When a chicken is accused of having flown the coop, it means that the chicken has escaped from their coop and is now flying or roaming free. Idiomatically, we use fly the coop to mean “to leave suddenly or secretly” or “to escape or go away” or “to leave home.”

In the morning the suspect had flown the coop.

All their children have flown the coop.

Third wife Lenore Stevens, fed up with his obsessive work habits, flew the coop 18 months ago, and the couple's 11-year marriage looks to be… in turnaround. "We're not totally done on that," says [Richard] Mulligan, who until Nest was probably best known as Soap's trouble-plagued Burt Campbell, a role that won him a 1980 Emmy. "It's not a done thing yet.
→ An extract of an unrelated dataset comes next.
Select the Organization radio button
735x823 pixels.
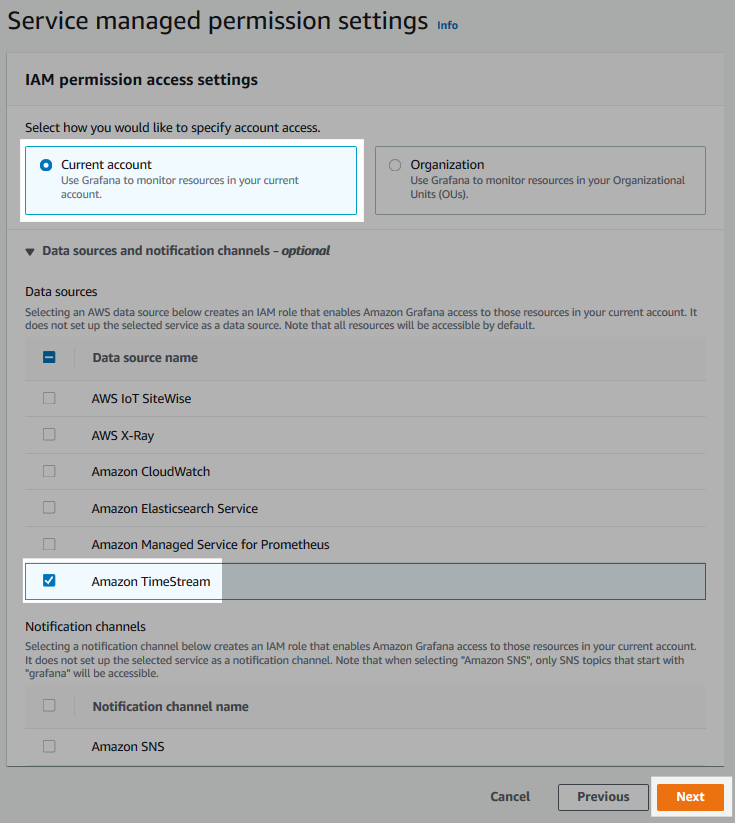(x=395, y=164)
We're just separated."
—Joanne Kaufman and Doris Bacon, People Weekly, 29 May 1989

pov image of female hands feeding red hens with grain

Pecking order refers to the basic pattern of social organization within a flock of poultry in which each bird pecks another lower in the scale without fear of retaliation and submits to pecking by one of higher rank. Chickens thus establish rank within their flock by pecking one another. The phrase is also sometimes used of other, non-pecking animals such as horses. In its idiomatic use, pecking order among humans refers to a social hierarchy (though usually without the pecking).
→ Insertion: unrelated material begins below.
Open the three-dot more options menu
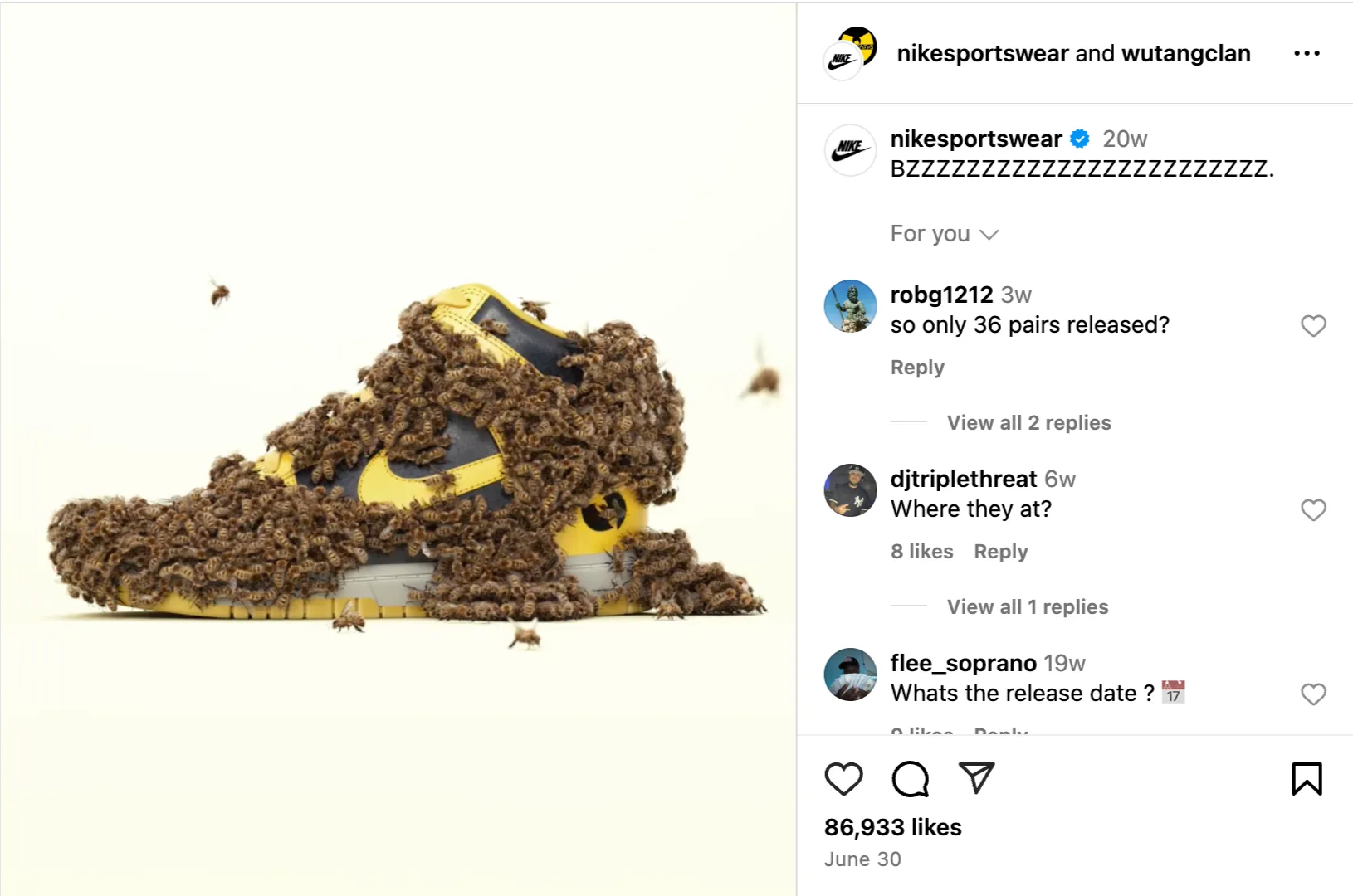This screenshot has width=1353, height=896. (1307, 53)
...my father's sisters were squabbling in accordance with their time-tried pecking order.
—Hortense Calisher, Weidenfeld & Nicolson, 1988

A discussion of the sociodynamics of bouldering springs up; Ann says that the rock can be a tense and uncomfortable place for beginners. People will show you the moves, yes, but you learn very soon that there is a pecking order.
—John Skow, Smithsonian, June 1985

In the nineteen forties cats and cat people ranked very near the bottom of the pecking order of pets and pet owners. An organization of cat haters called Friends of the Birds was openly advocating the trapping and killing of neighbors' pet cats and was winning legislative support in Illinois and California…
—Raymond D. Smith, Cats Magazine, October 1983

man hand holding wire basket of fresh chicken eggs

To put all of your eggs in one basket is to risk all you have on the success or failure of one thing. This idiom apparently comes from the idea that, when collecting eggs from your hens, should you put them all in one basket and then drop that basket, you would lose all your eggs. A safer bet would be to divide them among a few different baskets.
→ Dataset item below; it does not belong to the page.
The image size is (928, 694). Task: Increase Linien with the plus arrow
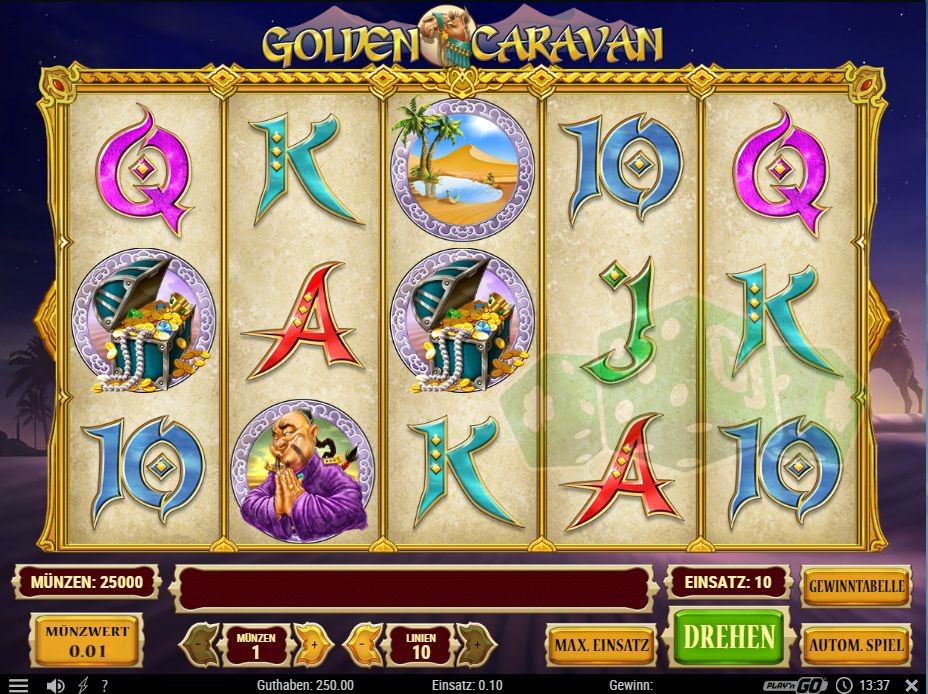(x=476, y=644)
Another lesson drawn from these downturns is the importance of diversification, a strategy that involves spreading investments across a variety of assets to reduce exposure to any single one. Crypto winter's dramatic price fluctuations serve as a warning that putting all one's eggs in one basket can be costly.
—Damilola Lawrence, Cryptopolitan, 19 May 2023

We believe mixed farming is the best option for our operation. We don't like having all our eggs in one basket. For years, cattle were not overly profitable ... but beef cattle, in particular Angus, have been extremely profitable over the past five years.
—Louise Mann, The Weekly Times (Australia) Online, 18 May 2023

feral rooster on shipwrecks beach kuaui

To walk on eggshells is to exercise extreme caution. The extended use apparently comes from the fact that eggshells are fragile and would, upon being stepped on, break easily. It would take an impossibly light step to not break them. The phrase is used especially to refer to acting carefully around someone who may be easily upset.

They had to walk on eggshells around the unpredictable coworker.

In late April, [Cockrell Hill Mayor Luis] Carrera wasn't sure if Jimmie [Vaughn] wanted to hug him or punch him. He said that he felt like he was walking on eggshells around the Texas guitar legend. At first, he thought Jimmie was in a bad mood until he cracked a smile.
— Christian McPhate, The Dallas Observer, 8 May 2023

little chickens in the aviary lie under their mother

When a hen is hatching eggs and raising young chicks she sits on them physically protecting them from harm. A hen will continue to keep her chicks close by for several weeks, guiding them to eat the right foods and stay away from danger. A person described as a mother hen is a person who assumes an overly protective maternal attitude.

If you're a particularly lucky writer, Nora was not only an influence but a sort of literary mother hen with a cashmere-clad wing outstretched. She was a connector, a cajoler, a cheerleader—maybe even a friend. I was among those lucky ones.
—Meghan Daum, The Los Angeles Times, 28 June 2012

And while [Renée] Bacher initially justified her mother-hen actions as being in her daughter's best interest—coming up with excuses to vet her daughter's roommate or staying too long in her daughter's dorm room under the guise of helping her move in—eventually she concluded: "As with all Helicopter Parenting, this was about me."
—Lori Gottlieb, The Atlantic, July/August 2011

elderly man with chicken sitting on his shoulder

Typically, with the warming weather in the spring, a hen’s natural instinct to hatch eggs will kick in. She’ll sit on her clutch, and about three weeks later chicks will emerge from their shells. Thus, spring is when the youngest chickens are upon us. The term spring chicken is used figuratively to mean “a young person”.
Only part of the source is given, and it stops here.